----- GIVEN INFORMATION

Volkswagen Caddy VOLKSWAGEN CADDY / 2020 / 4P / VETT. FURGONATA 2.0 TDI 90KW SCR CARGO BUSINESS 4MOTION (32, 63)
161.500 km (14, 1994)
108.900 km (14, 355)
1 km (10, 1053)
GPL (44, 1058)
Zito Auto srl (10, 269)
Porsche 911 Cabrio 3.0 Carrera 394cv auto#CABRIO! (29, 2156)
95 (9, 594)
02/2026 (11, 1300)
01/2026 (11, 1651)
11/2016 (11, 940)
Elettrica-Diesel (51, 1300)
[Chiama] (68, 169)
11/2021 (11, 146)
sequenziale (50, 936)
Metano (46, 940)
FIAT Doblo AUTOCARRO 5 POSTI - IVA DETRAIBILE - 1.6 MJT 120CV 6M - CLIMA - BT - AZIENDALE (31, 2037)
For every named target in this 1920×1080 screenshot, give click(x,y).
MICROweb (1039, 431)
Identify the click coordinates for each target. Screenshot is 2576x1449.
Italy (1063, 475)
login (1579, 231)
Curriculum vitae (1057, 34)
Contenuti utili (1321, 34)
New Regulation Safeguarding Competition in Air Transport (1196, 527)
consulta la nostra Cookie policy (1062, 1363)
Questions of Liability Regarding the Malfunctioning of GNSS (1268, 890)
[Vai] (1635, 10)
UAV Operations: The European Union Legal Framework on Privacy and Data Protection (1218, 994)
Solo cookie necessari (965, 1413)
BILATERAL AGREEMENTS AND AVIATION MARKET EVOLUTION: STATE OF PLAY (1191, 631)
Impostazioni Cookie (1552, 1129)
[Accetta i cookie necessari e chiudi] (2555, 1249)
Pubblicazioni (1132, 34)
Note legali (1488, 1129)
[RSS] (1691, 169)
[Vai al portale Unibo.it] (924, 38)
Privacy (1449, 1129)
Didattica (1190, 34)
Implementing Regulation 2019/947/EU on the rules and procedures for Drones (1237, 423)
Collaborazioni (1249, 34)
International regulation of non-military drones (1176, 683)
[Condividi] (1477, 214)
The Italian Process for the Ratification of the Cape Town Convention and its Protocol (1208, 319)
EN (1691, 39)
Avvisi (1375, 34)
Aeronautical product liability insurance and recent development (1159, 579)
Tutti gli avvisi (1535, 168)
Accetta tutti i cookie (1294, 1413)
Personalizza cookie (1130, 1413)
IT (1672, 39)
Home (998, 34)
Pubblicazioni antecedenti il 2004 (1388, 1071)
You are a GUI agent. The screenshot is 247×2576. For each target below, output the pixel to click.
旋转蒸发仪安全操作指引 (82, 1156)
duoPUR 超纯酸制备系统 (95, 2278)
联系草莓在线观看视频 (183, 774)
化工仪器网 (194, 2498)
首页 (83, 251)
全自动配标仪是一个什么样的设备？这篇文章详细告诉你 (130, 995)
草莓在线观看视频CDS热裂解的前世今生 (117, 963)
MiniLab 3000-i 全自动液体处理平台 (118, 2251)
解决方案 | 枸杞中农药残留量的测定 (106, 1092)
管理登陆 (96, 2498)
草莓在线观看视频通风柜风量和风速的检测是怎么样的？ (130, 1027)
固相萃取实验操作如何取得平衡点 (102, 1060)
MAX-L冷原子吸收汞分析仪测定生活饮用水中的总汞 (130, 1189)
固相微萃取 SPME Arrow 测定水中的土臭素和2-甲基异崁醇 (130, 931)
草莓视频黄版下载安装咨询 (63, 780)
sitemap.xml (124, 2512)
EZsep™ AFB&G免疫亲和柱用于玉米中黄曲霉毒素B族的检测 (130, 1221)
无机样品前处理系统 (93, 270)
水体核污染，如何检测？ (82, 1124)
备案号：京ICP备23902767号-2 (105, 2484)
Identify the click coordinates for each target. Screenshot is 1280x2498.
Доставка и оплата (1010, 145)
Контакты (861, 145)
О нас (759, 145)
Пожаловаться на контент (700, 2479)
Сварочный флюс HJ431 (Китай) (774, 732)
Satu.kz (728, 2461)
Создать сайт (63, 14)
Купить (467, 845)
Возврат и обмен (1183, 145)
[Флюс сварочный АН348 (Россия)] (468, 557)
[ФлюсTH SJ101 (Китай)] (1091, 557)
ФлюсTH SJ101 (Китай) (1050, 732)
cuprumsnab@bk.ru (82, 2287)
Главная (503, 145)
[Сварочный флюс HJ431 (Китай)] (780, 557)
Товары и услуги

----------

▸ **TASK PROMPT**
Pull every line containing the word "necessari" out of the material and copy it.

▸ **TASK RESPONSE**
Solo cookie necessari (965, 1413)
[Accetta i cookie necessari e chiudi] (2555, 1249)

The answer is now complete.